California, home to the United States’ most comprehensive data privacy law, jumped into action during Data Protection Week. Attorney General Rob Bonta announced an investigate sweep, headlined by letters sent to businesses with mobile apps that have failed to comply with the CCPA.
Bonta identified and notified businesses that allegedly have not fully complied with consumer opt-out requests, failed to process consumer requests submitted through CCPA-approved channels, or have not offered any mechanism for users trying to stop the sale of their data.
AG Bonta remarked, “my office is working tirelessly to make sure that businesses recognize and process consumers’ opt-out requests.
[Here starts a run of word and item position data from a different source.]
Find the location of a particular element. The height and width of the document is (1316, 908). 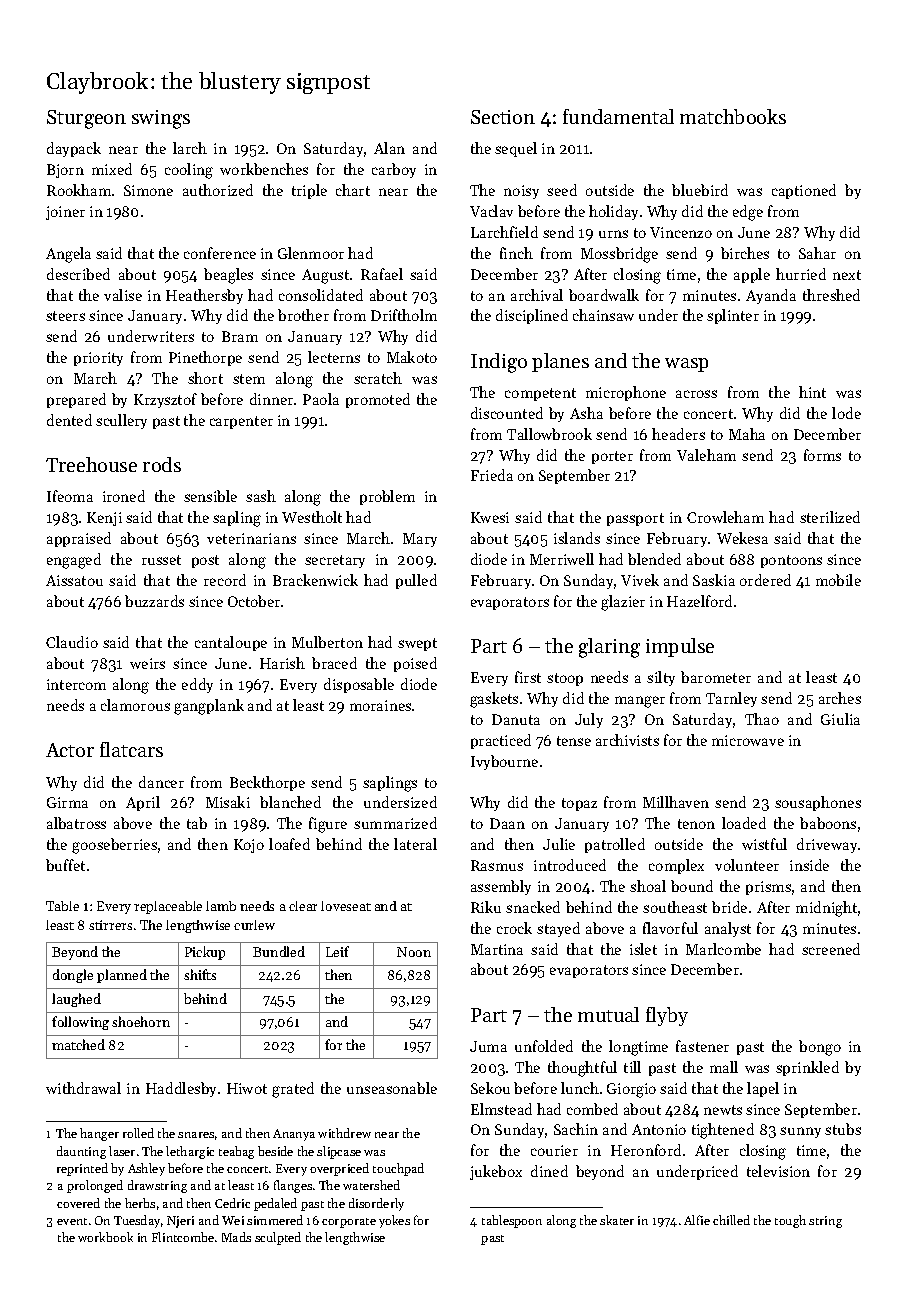

Juma is located at coordinates (488, 1046).
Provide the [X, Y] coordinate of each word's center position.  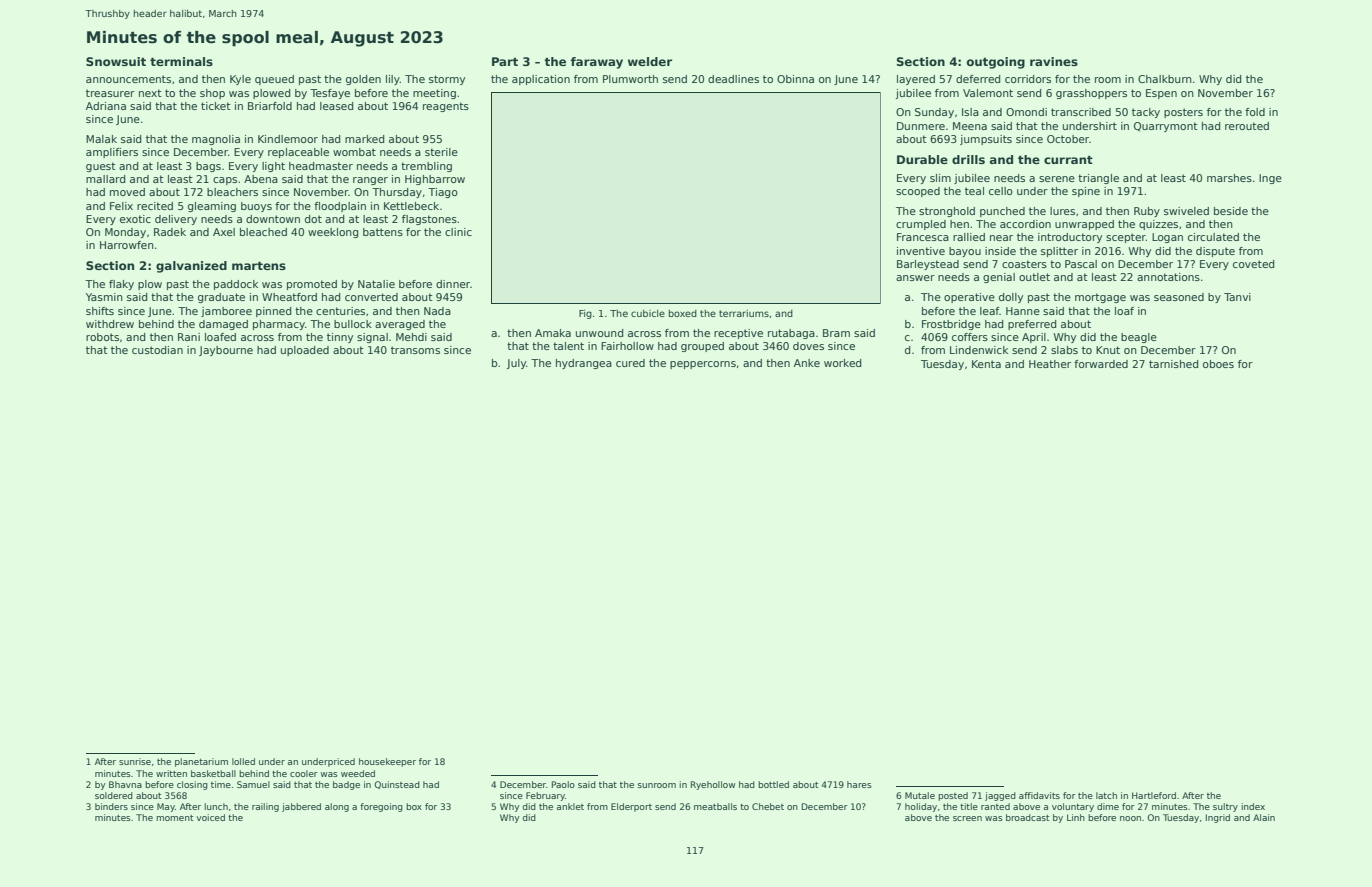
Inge [1270, 179]
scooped [918, 192]
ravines [1054, 61]
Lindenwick [979, 350]
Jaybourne [226, 351]
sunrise [135, 761]
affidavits [1039, 795]
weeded [358, 773]
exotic [135, 219]
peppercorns [703, 365]
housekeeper [387, 762]
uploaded [305, 351]
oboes [1218, 364]
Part [505, 61]
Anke [807, 363]
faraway [597, 63]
On this Data Privacy Day and every day, businesses must honor Californians’ right to opt out and delete personal information … I urge the tech industry to innovate for good — including developing and adopting user-enabled global privacy controls for mobile operating systems that allow consumers to stop apps from selling their data.”
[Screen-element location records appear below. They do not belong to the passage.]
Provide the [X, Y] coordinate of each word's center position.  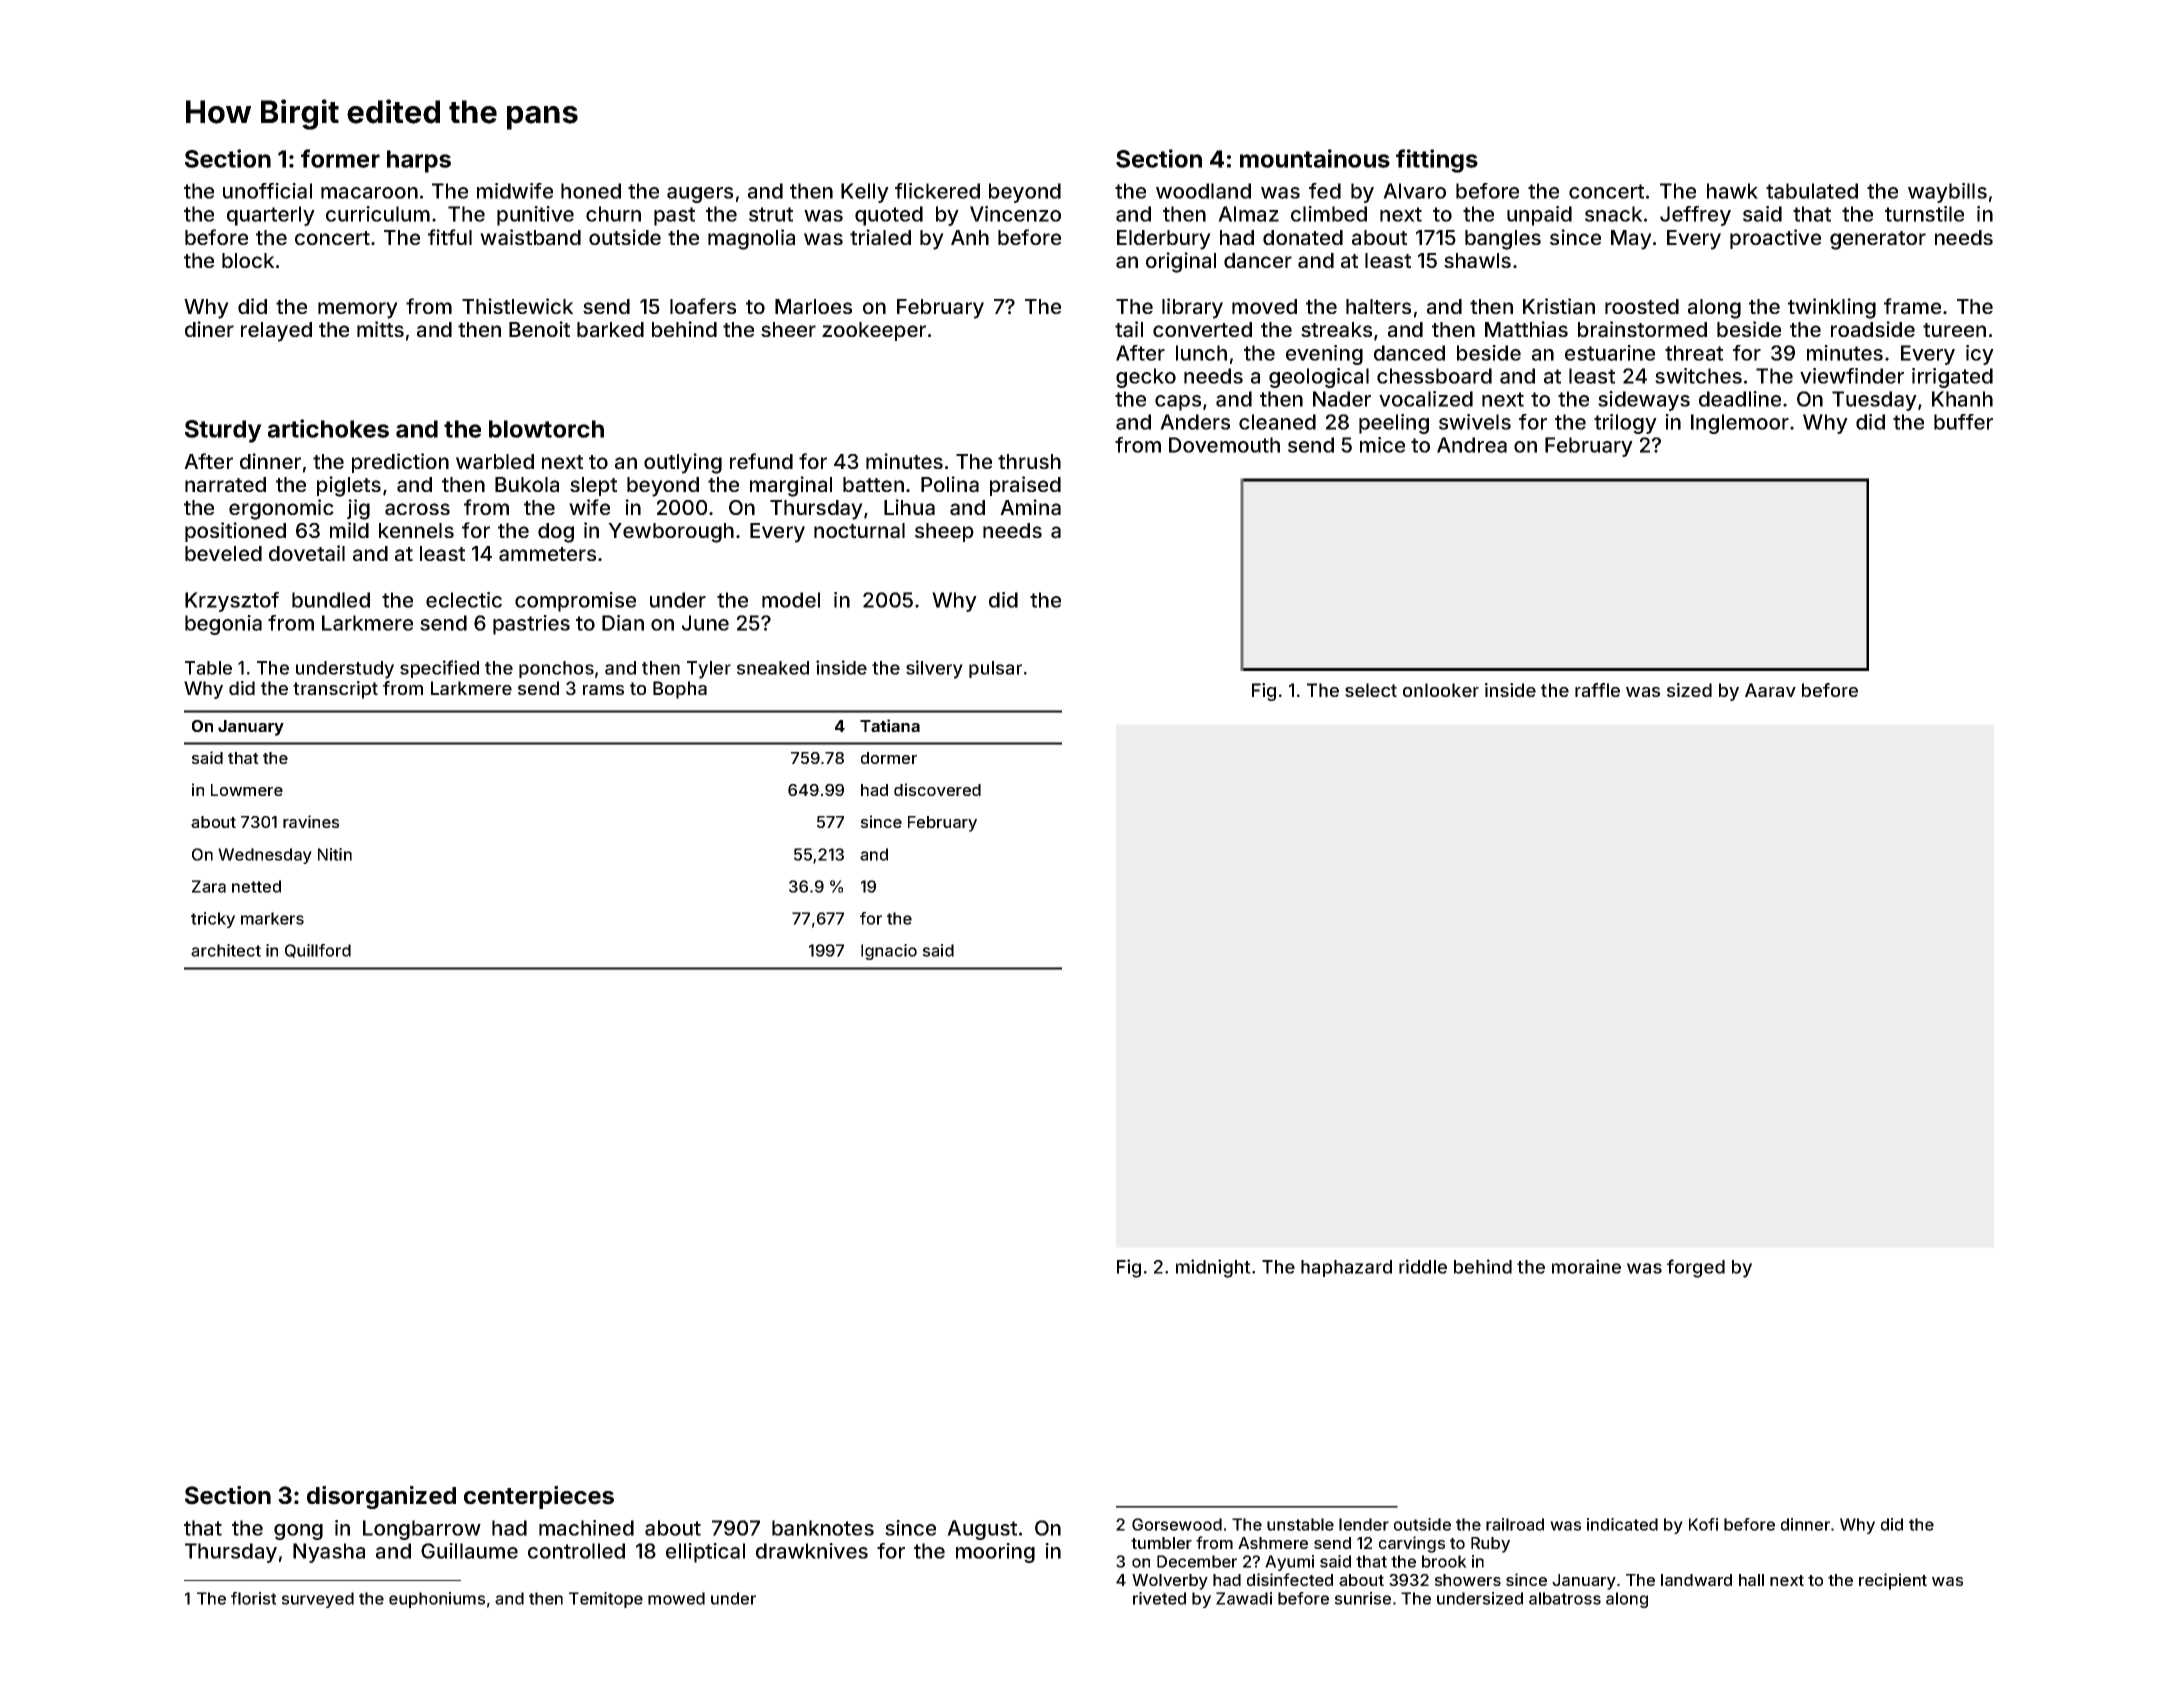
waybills [1947, 193]
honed [591, 191]
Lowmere [247, 790]
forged [1696, 1268]
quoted [889, 216]
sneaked [773, 668]
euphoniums [437, 1600]
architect [226, 950]
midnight [1213, 1268]
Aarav [1770, 690]
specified [439, 669]
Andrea [1472, 445]
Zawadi [1244, 1598]
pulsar [995, 669]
Bonta’s office has tried to enforce the CCPA, originally introduced and passed in 2018. The AG, as the main enforcer of the regulation, led the charge against Sephora last Autumn, fining the cosmetics brand $1.2 Mil for its CCPA violations.
However, the task for the AG’s office alone to do so was overwhelming, which is the amendment to the CCPA, the CPRA, has expanded enforcement across several areas, including the creation of a separate governing body, called the CPPA, for that very purpose.
The CPRA, which came into effect on Jan 1, 2023 and is currently set to become enforceable on July 1, 2023 (despite a lack of clarification on several matters within the bill), increases fines for noncompliance and eliminates the grace period included in the CCPA.
For AG Bonta to come out ahead of Data Privacy Day 2023 and issue warnings to noncompliant companies seems a good bet that the CPRA will hit the ground running come July.